> [Exercise prompt]:
Omit the pictures and retype only the lines from the one containing "You are a computer-use" through the end of the listing, both ends included.

> [Data in this exercise]:
▽

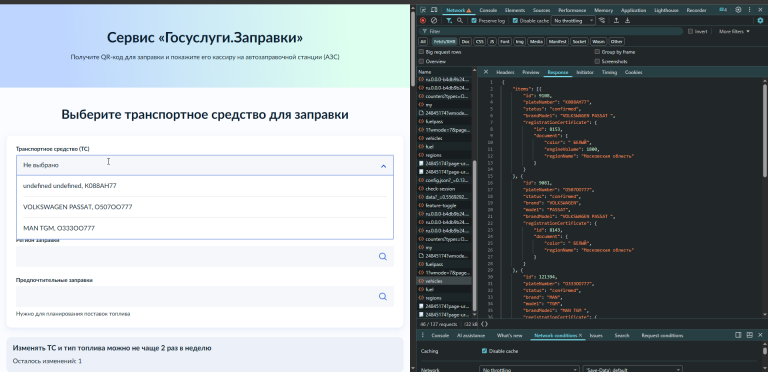Pretty print response with braces icon
The width and height of the screenshot is (768, 372).
coord(484,324)
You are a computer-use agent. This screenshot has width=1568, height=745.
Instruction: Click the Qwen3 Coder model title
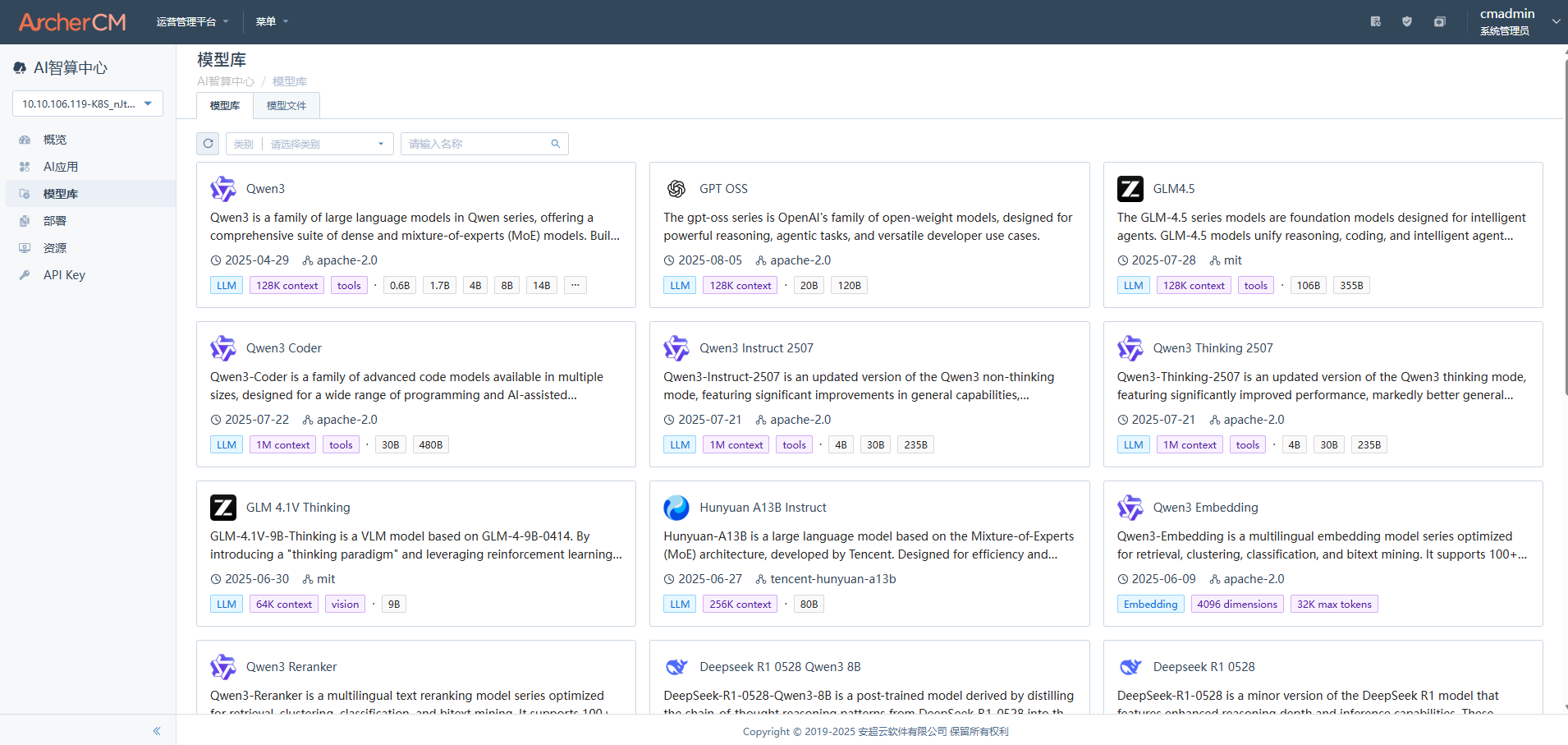[x=284, y=348]
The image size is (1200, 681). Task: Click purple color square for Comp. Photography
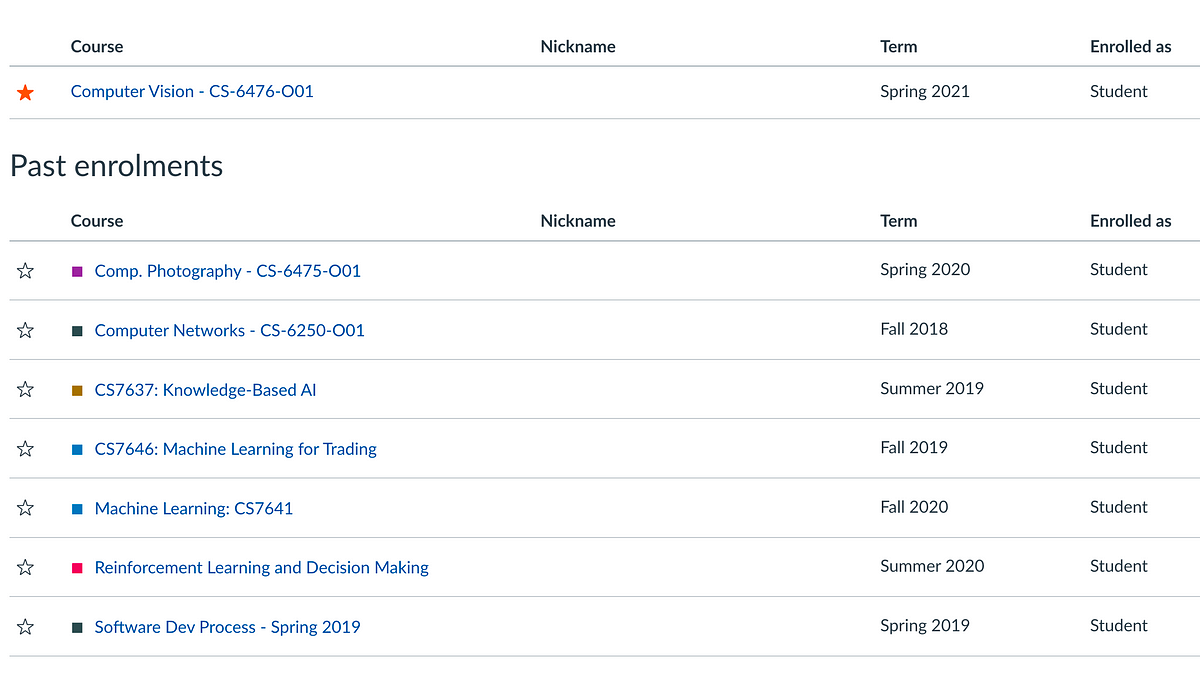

△

> [Solution]:
You are a computer-use agent. This screenshot has width=1568, height=745.
Instruction: Click the Qwen3 Coder model title
[x=284, y=348]
The image size is (1200, 681). Task: Click purple color square for Comp. Photography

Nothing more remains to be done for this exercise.